Review: Never has there been a novel so intelligently written and understood! Sylvia Plath, through details of her own terrifying life, conveys a story so immaculate it makes the classics look like Dr. Seuss. This one is sure to be loved by all!

Rating: 5 stars
Summary: A Truimph !!!!
Review: Sylvia Plath's novel is her only one and after reading it one can understand why. Bell Jar explores the human mind through Esther Greenwood (who is Plath herself, indeed) and the society around her. Bordering on a delicate balance between sanity and insanity, Bell Jar is probing, questioning, dark and at times scary. But so very real at all times.
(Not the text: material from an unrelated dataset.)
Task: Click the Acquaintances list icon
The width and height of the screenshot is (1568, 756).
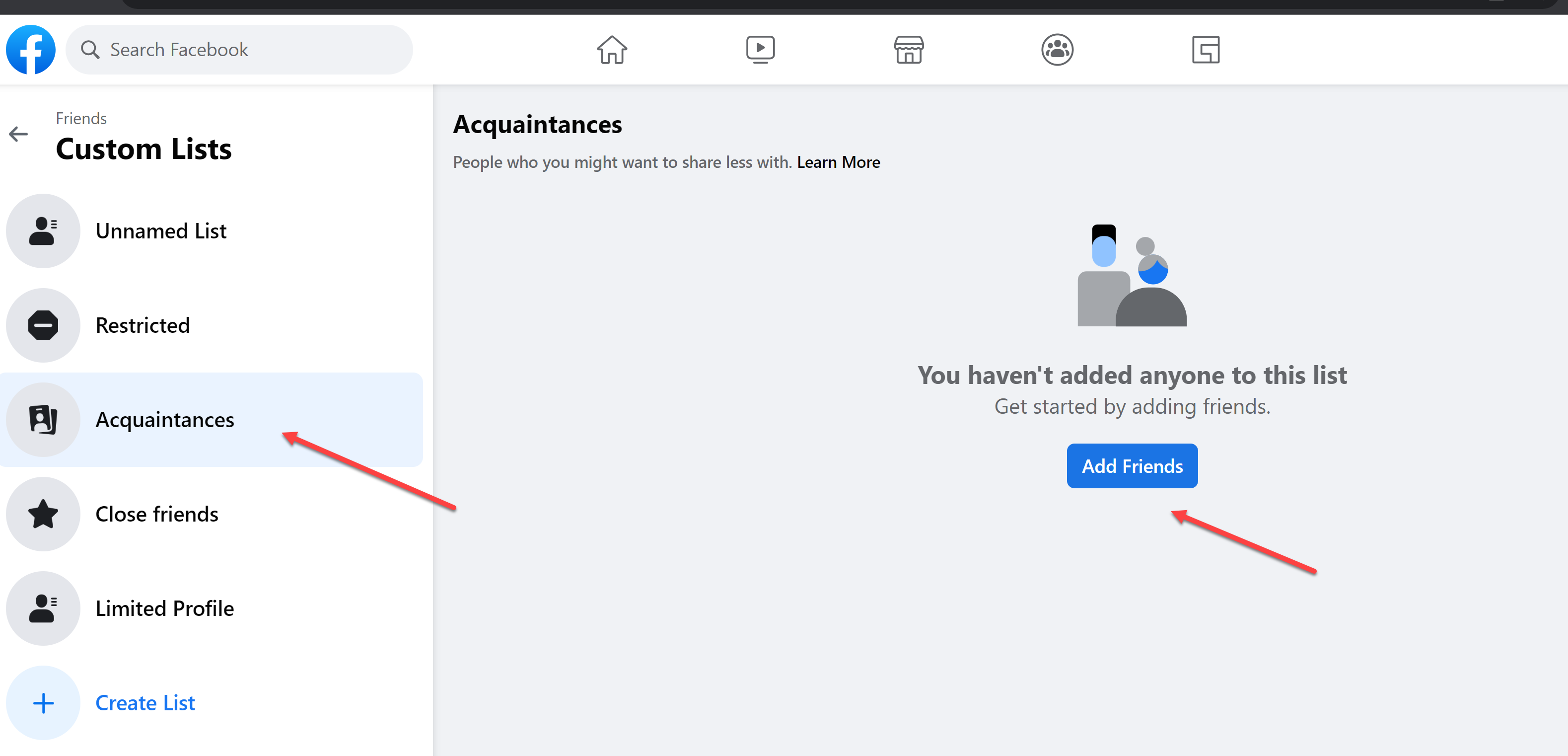Action: (x=43, y=419)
Plath pours out a lifetime through Esther in Bell Jar. It's a pity there aren't too many novels like Bell Jar, but then it's a greater pity there was only one Sylvia Plath.

Rating: 5 stars
Summary: Reality at its harshest
Review: Although this book was harsh reading, it was a slap in the face of reality. It was real, and it was depressing, but it gives society something to understand. We are all not perfect people and not everyone is going to go to college. It just shows us that there are so many pressures out there that it is hard for a young man or woman to survive. I thought it was very depressing, but very poetic at the same time. It really just makes you think.